You can read about this library’s purpose in its own page above; what I will list here are three points I noticed while dealing with the library:

  1. I couldn’t find where to download, or install the library from, it appeared to be residing in “C:\Windows\SysWOW64\inetsrv\Microsoft.Web.Administration.dll” and yes my OS is 64-bit I am not sure where you can find that on a 32-bit machine
  2. The main class ServerManager reads data the moment it’s created only, it will NOT maintain a valid state after the initial read; for example, consider the following snippet:
  3.    1: static WorkerProcess currentWP;

       2: static void Main(string[] args)

       3: {

       4:     currentWP = new ServerManager().ApplicationPools[0].WorkerProcesses[0];

       5:     while (!Console.ReadLine().Equals("quit"))

       6:     {

       7:         Console.WriteLine(currentWP.ProcessId.ToString());

       8:     }

       9: }

    This code snippet will get the first WorkerProcess of the first Application Pool in the local IIS. Run the code, enter bogus input just to make sure the loop works, and you will find on the Console the W3WP Process Id displayed (e.g. 4295).

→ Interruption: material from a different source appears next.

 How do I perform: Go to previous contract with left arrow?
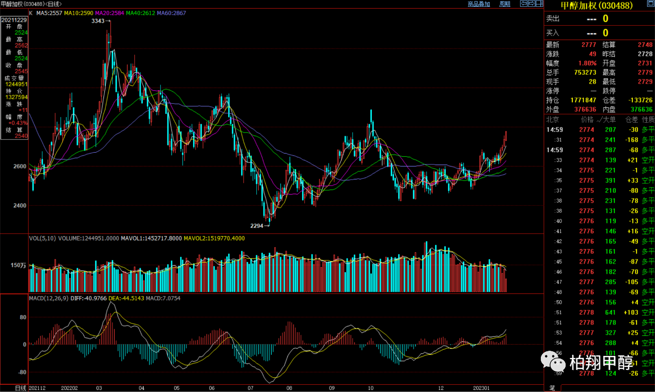point(523,4)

    Now open the Task Manager and kill that process, run the loop again you will find that the process ID is still being displayed, even though the process itself is gone!

    The way you think this would act is to throw an exception when you access a property of the object after it’s invalidated, this doesn’t happen!

    So you have to be careful not to hold for this library’s objects for long; for accurate reading, create them just before you need them.

  4. ServerManager is expensive! make sure you use the “using” block in order to dispose it after you’re done with it.

I believe these three notes could be in any library that have access to resources on the machine, so you better keep that in mind for any other library of the like.

2 thoughts on “Microsoft.Web.Administration for IIS

  1. Mohamed Meligy

    How did you find that compared to the various PowerShell modules for managing it? In the gigs I have been to, it seemed Powershell was the preferred choice for these sorts of tasks.

  2. Emad Alashi Post author

    Powershell is really good true, but no matter how good it is it is still best suitable for scripting purposes only; the minute you need IIS Administration in a situation that involves “maneuvering” behavior (more complicated logic decision, handling various exceptions, configuration management,…etc) then you’ll have change your tools accordingly, and that was the case here.